Video description: Within a wintery blue scene, underlain with the sound of orchestral strings, the image of someone standing on the rump of a walking horse becomes apparent. Pixels flutter down like snowflakes, and the horse circles, passing close to the camera. At this point a particular detail of the rider’s legs comes into focus. There is a slight receding movement and a circle starting from the rump changes colour as it progresses across the rest of the canvas and makes the whole thing shine. At the end of the video all the lines and strokes expand and disappear in a final burst of light.

Contradictory Mastery. Animal Performances in the Contemporary Circus

And what about the dramaturgy in contemporary circus performances with non-human animals? If we assume that circus engages in a continuous dialogue with its historico-cultural context, we must ask how contemporary circus performances with non-human animal performers can be read as a response to current discourses and problems. According to Richard Grusin, ‘almost every problem of note that we face in the twenty-first century entails engagement with non-humans—from climate change, drought, and famine; to biotechnology, intellectual property, and privacy; to genocide, terrorism, and war’ (2015: vii). Consequently, he demands ‘future attention, resources, and energy toward the nonhuman’ (2015a: vii). This perspective is shared by many thinkers of our time: the so-called non-human turn ✿ encompasses a variety of ideas, such as new materialism (Barad 2007; Bennett 2010; Coole and Frost 2010), speculative realism (Harman 2018; Bogost 2012; Morton 2013), animal studies (Haraway 2020; Despret 2016), and posthumanism (Haraway 2004; Hayles 2010; Wolfe 2003). These thinkers focus on non-human entities, processes, agency, and performativity as a contra position to the dominance of anthropocentric perspectives ✿. 

 

This turn is by no means limited to academia; it is also evident in artistic performance, which includes the contemporary circus. In contemporary performances, diverse staging strategies — ranging from the focus on non-human performers and objects, the use of nature as a performance space, to a specific rigging to underline the natural powers at stake, or immersive scenographies — are used to subvert the anthropocentric telos. Performing with non-human (domestic) animals can thereby be a means to ‘challenge the unthinking anthropocentrism of drama and theatre and ground a growing art practice that thinks humanity beyond the human’ (Chaudhuri 2017: ‘Introduction’). Therefore, the interplay between human and non-human animals onstage and in the ring becomes relevant in the frame of the ‘nonhuman turn’ (cf.

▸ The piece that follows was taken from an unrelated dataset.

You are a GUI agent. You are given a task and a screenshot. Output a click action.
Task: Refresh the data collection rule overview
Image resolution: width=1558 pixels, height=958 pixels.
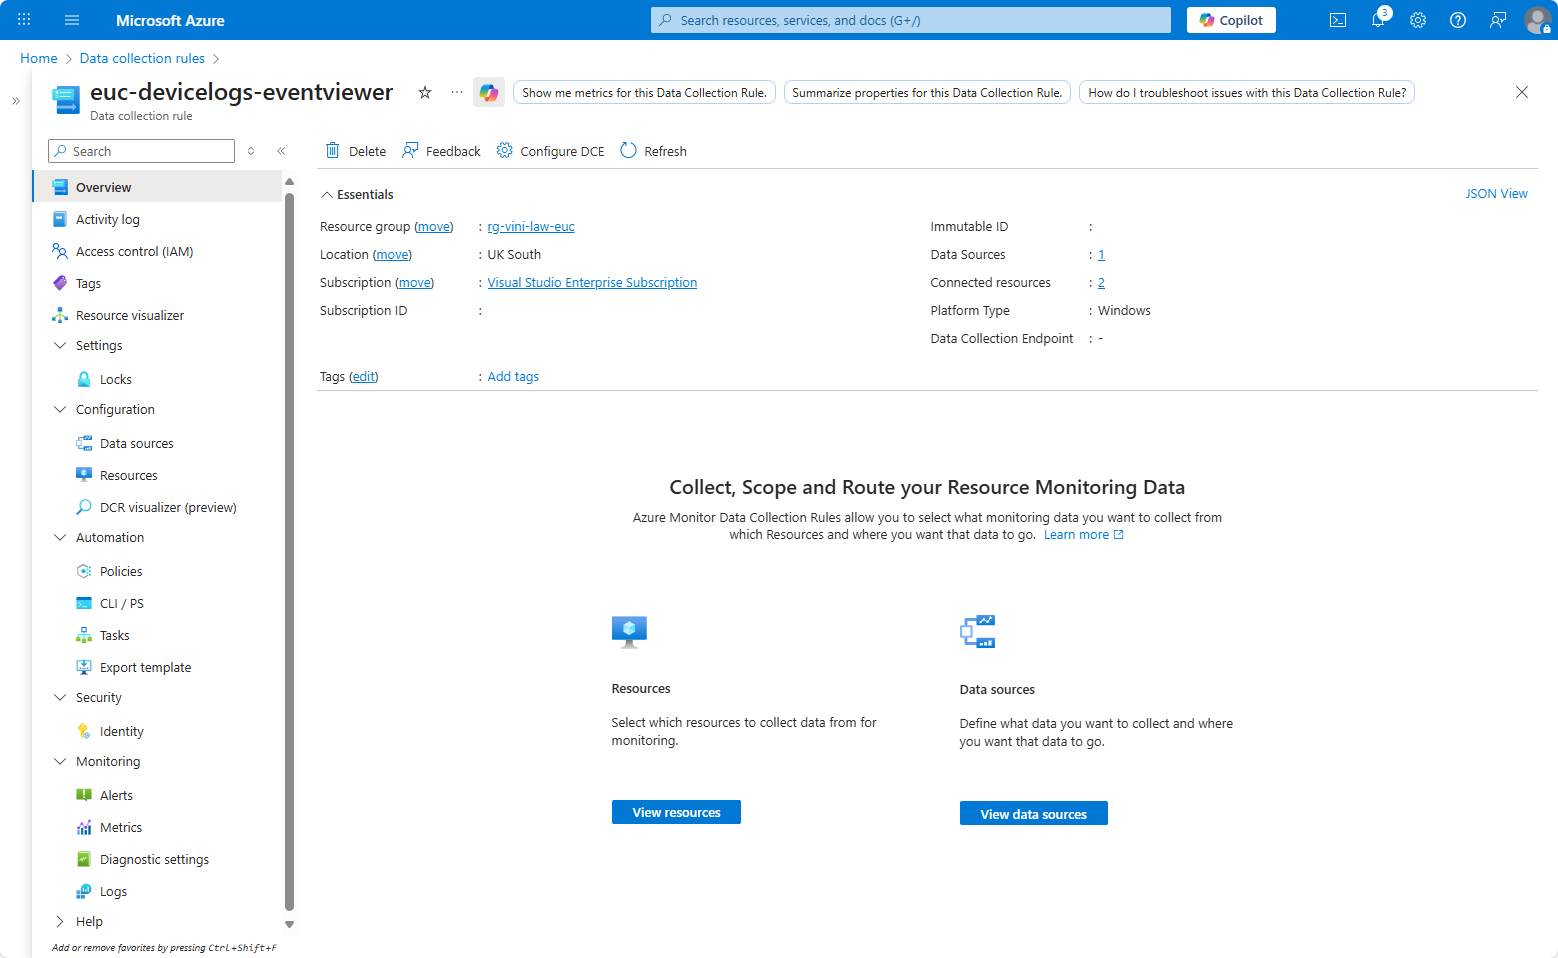[x=653, y=151]
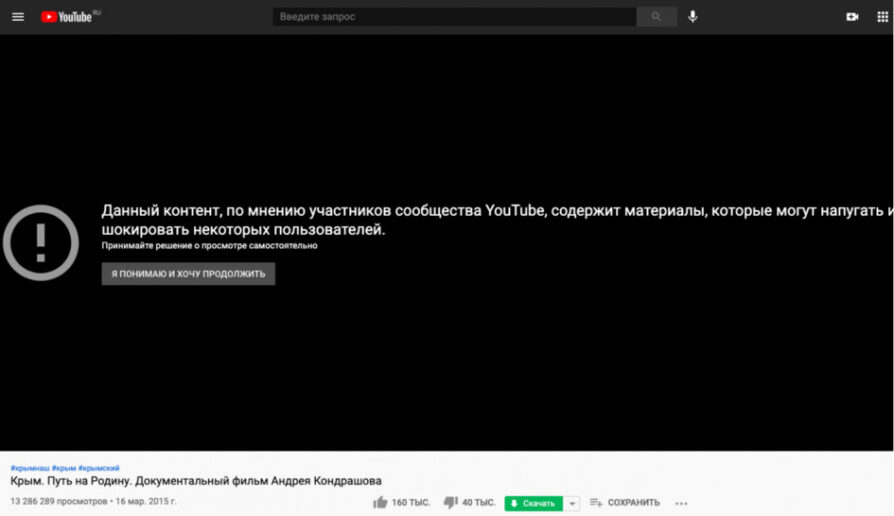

Grusin 2015). In this context, non-human animals in performance might well provide:

 

    • the possibility to focus on human and non-human relations in a way that transcends questions of climate change, environmental disasters, and technological enhancements, which are currently omnipresent in the discourse on the non-human turn 
    • a focus on the presence of non-human animals, which are vanishing in urban society and often limited to pets and zoos
    • a possibility for animals to enter human cultural spaces such as theatres in non-voyeuristic ways, which allows a break with the nature/culture opposition and heterotopias of ‘nature in culture’ (Chaudhuri 2017: ‘Animal Geographies’)
    • a conscious effort to avoid the reception of animals as nostalgic markers of a lost rural idyll or as representative of commodification and domestication of the alien, the exotic, and the natural
    • the confrontation with possible alternative etymologies and ontologies by focusing on the animal gaze (cf. Chaudhuri 2017: ‘(De)Facing the Animal’) 
    • a means to question human communities while observing herds and other animal forms of animal cohabitancy ✿
    • an opportunity to create new forms of human and non-human animal companionship (cf. Haraway 2004)
    • a high degree of non-human presence on stage (cf. Fischer-Lichte 2008) 

 

Despite promising potential, the mere presence of an animal performer onstage or in the ring does not automatically create a non-anthropocentric focus. On the contrary, as noted in the previous paragraph, animal acts in traditional circus consciously underline human dominance over non-human animals, so that they become emblematic of an anthropocentric worldview. 

 

In contemporary circus, there is the paradox that mastery in handling animals is required if mastery onstage is to be problematized or subverted. What does this mean? In contrast to theater performances of the 1970s, such as Beuys’s I like America and America Likes Me and Abramovic’s Dragon Heads, where artists with no training are performing with unpredictable and untamed non-human animals, (contemporary) circus performers usually have an established relationship with them. Human and non-human animals are taught how to work together, which mean they both share mastery. Both human and non-human artists draw on their performance skills. It could be argued that the relationship between human and non-human animals is never unilateral. In the words of Donna Haraway: ‘We are training each other in acts of communication we barely understand. We are, constitutively, companion species ✿” (2020: 2). Or one could point out that the training of animals is fundamentally based on the input of each individual non-human animal; their impact on the performance outcome needs to be highlighted: ‘Circus acts used an individual animal’s capacity for performance, which prompted the larger underlying question of whether animals perform for their own kind’ (Tait 2012: 2). However, if we exclude the possibility of non-human animal improvisation onstage at this point (the topic of improvisation will be discussed later in ‘further reflections’), it is the human animal directing the course of the performance. A non-improvised performance with non-human animals is determined by the cues of the trainer, who also provides the stimulating environment necessary to provoke a specific behavior on the side of the non-human co-performer. Human mastery is thereby required, so that the human being can be decentered only through specific staging strategies.

 

How and in what ways does the staging of non-human animals in contemporary circus differ from those of traditional circus performances? This question is going to be answered through an analysis of Dresse-toi (2018) by Cie Equinoctis. This performance has been chosen because it presents a variety of the most prominent dramaturgic strategies currently found in animal performances of the contemporary circus. The proposed reading is conducted by a circus scholar and dramaturge who has never worked with non-human animals. Even though I spent several weeks with Cie Equinoctis while working on this article, the insights on training and working with non-human animals that I gained during our collaboration are left aside at this point. The focus is on the reception of the piece.